Le 11 mai, à l’issue du Conseil national de sécurité routière (CNSR) à Paris, le nouveau délégué interministériel à la Sécurité routière, Emmanuel Barbe, nous a accordé une interview.

Il n’élude ni le contrôle technique pour améliorer la sécurité des motards, ni l’obligation de porter un équipement de protection individuelle en plus du casque. Des idées qu’il soumettra à la discussion avec les associations d’usagers.

Regardez l’interview-vidéo ci-dessous, puis lisez notre décryptage :


Interview d'Emmanuel Barbe, nouveau patron de... par Moto-Magazine

Décryptage : ordre de mission
Lors de ce Conseil du 11 mai, le ministre de l’Intérieur a ainsi fixé le cap au nouveau délégué (la Sécurité routière est une direction rattachée à ce ministère) : « le combat contre le terrorisme, la lutte contre la délinquance ou encore les secours apportés aux populations frappées par des catastrophes concentrent le plus souvent l’attention des médias. A mes yeux, la sécurité routière constitue une priorité du même ordre ».

À plusieurs reprises, Bernard Cazeneuve a cité l’objectif d’arriver sous la barre des 2.000 tués en 2020. Or, le résultat de 2014 n’est pas bon : 3.388 décès, +3,7 % par rapport à 2013. « Le nouveau délégué interministériel à la Sécurité routière, Emmanuel Barbe (…), a toute ma confiance, précisait le ministre. Je le connais bien et j’apprécie ses qualités d’analyse, sa rigueur et sa persévérance. Je ne l’ai pas choisi par hasard. Il a un rôle majeur dans la stratégie que j’ai décidée ». Pression maximum sur les épaules d’Emmanuel Barbe…

Le nouveau délégué va donc examiner très vite tout ce qui pourrait permettre d’inverser les statistiques. Il s’attaquera notamment à la catégorie des usagers vulnérables que sont les motards. Ils cristallisent l’attention de la Sécurité routière, représentant environ 20 % des tués chaque année.

Emmanuel Barbe a quelques idées en tête. Deux, plus précisément.

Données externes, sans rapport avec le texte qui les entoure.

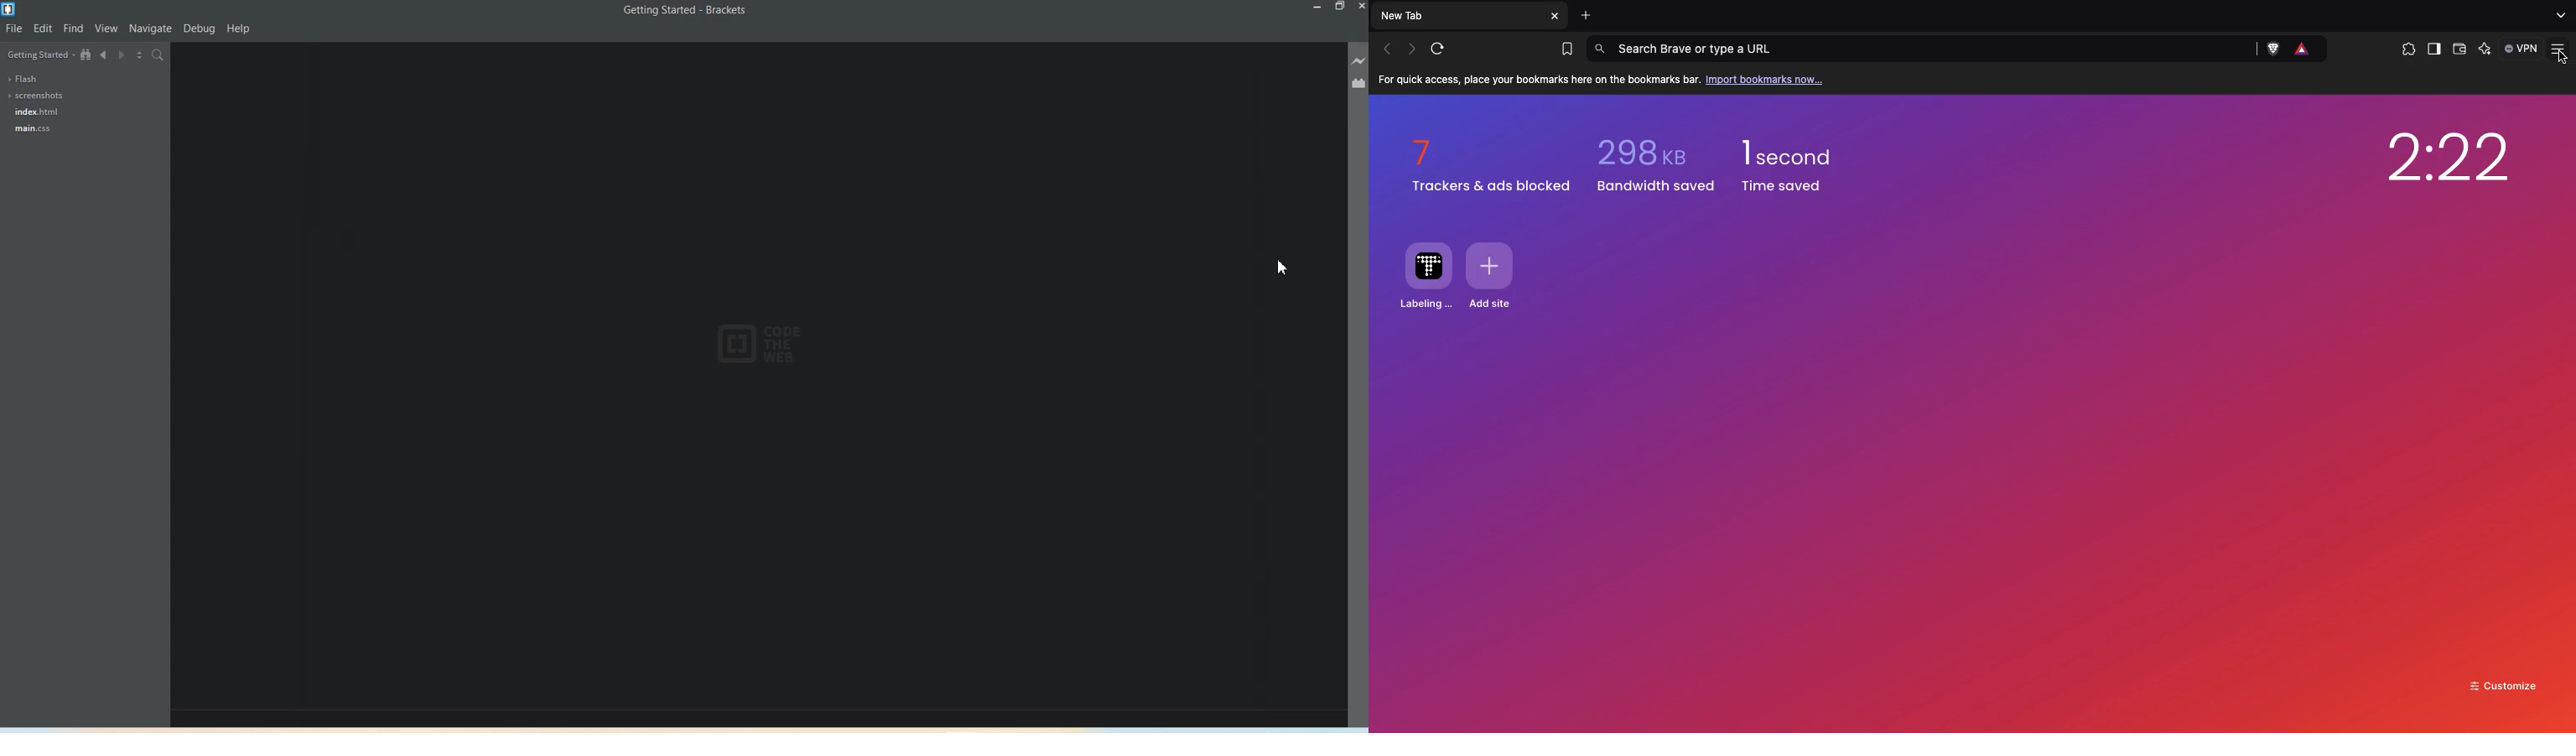 Image resolution: width=2576 pixels, height=756 pixels. I want to click on Maximize, so click(1341, 9).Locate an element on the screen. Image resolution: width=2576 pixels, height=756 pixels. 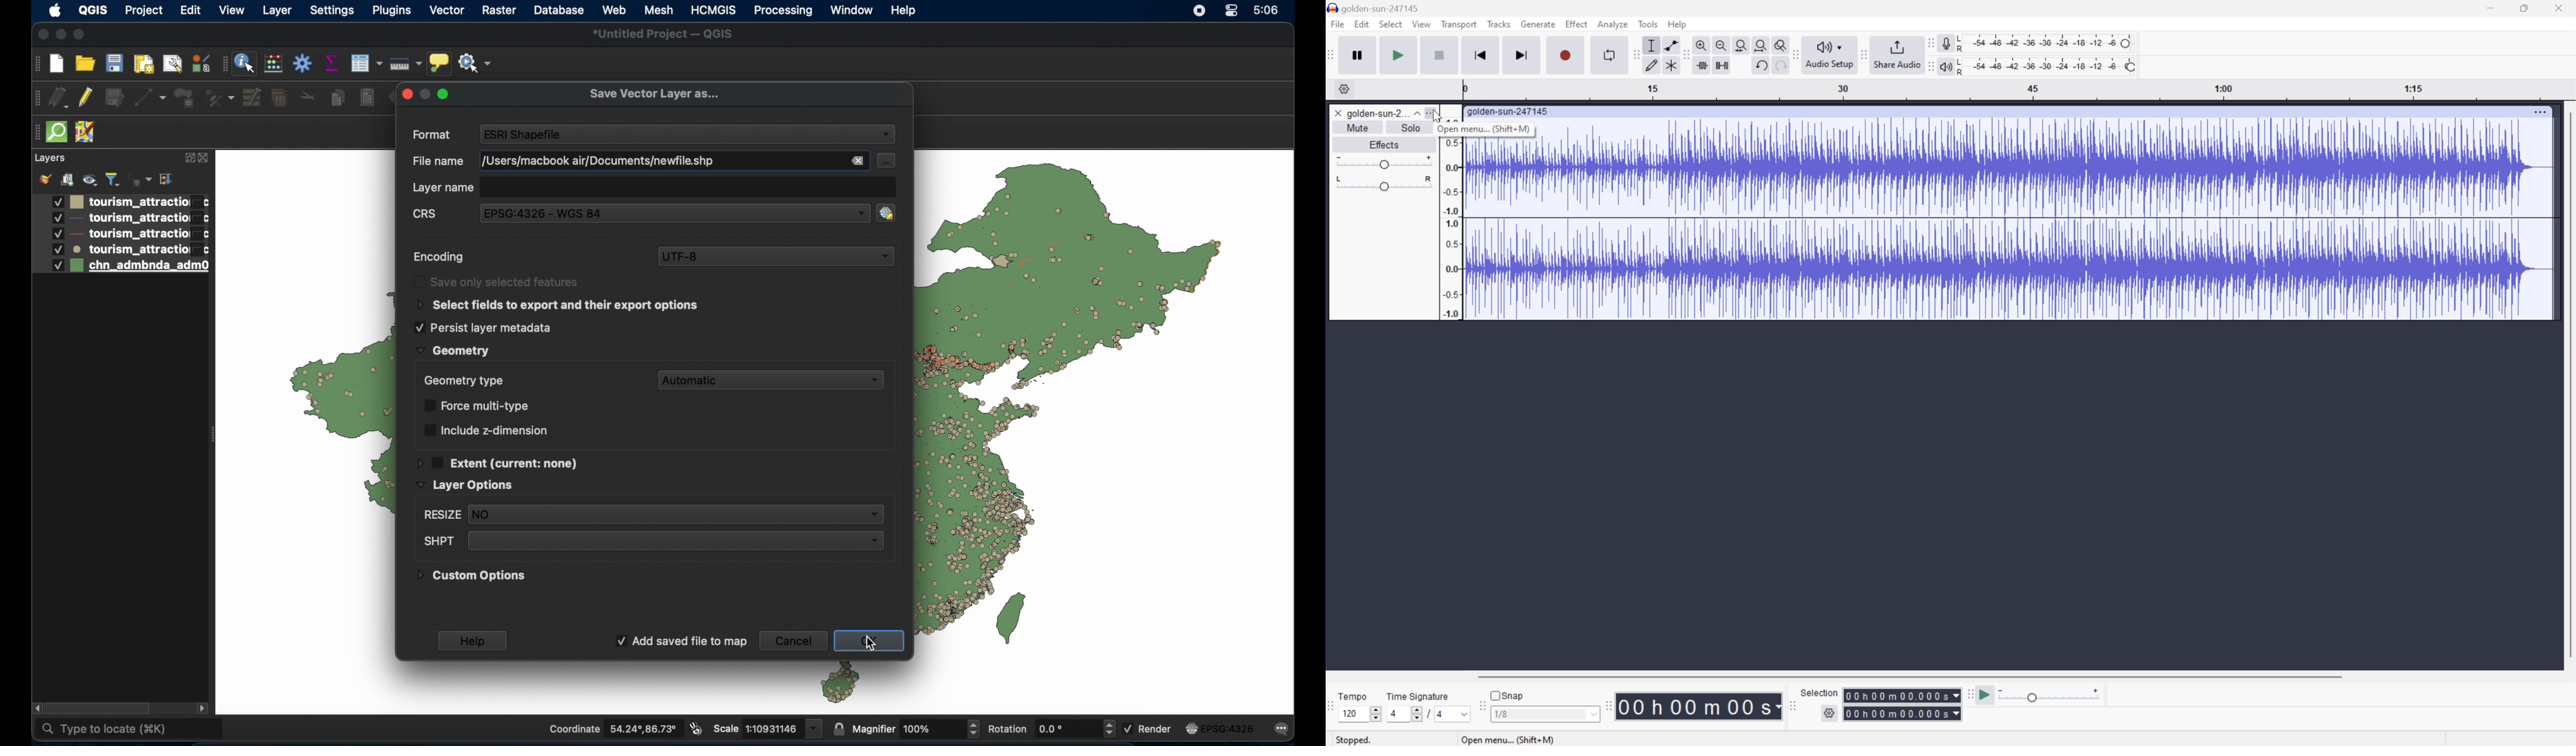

Contrôle technique : équité…
Le leitmotiv d’Emmanuel Barbe, c’est l’équité entre usagers : « Il peut sembler curieux que cette mesure existe pour des engins qui ont quatre roues et une carrosserie, et pas pour ceux qui ont deux roues et pas de carrosserie, constate-t-il. Je n’y suis ni défavorable, ni favorable, je vois que pour l’instant, avec le gilet jaune, on a mis sur le même plan les motards et les automobilistes en disant qu’à un certain moment, face au même problème, la même solution s’impose ».

Le délégué précise qu’avant de prendre une décision, il consultera les usagers et les experts de la sécurité routière. Problème, il y a un an et demi, le contrôle technique moto a été repoussé par l’Europe jusqu’en 2022, sous la pression des associations d’usagers, au motif que la preuve de son efficacité en matière de sécurité routière n’était pas faite.

Il sera donc difficile au délégué de justifier, au titre de la sécurité, une mesure impopulaire qui n’a pas reçu l’adhésion des instances européennes. A moins que ce contrôle ne soit pas identique à l’automobile. On évoque une simple visite technique obligatoire au moment de l’achat d’un véhicule d’occasion, ou une contrepartie à la suppression du bridage à 100 chevaux. Les discussions seront tendues avec les associations d’usagers.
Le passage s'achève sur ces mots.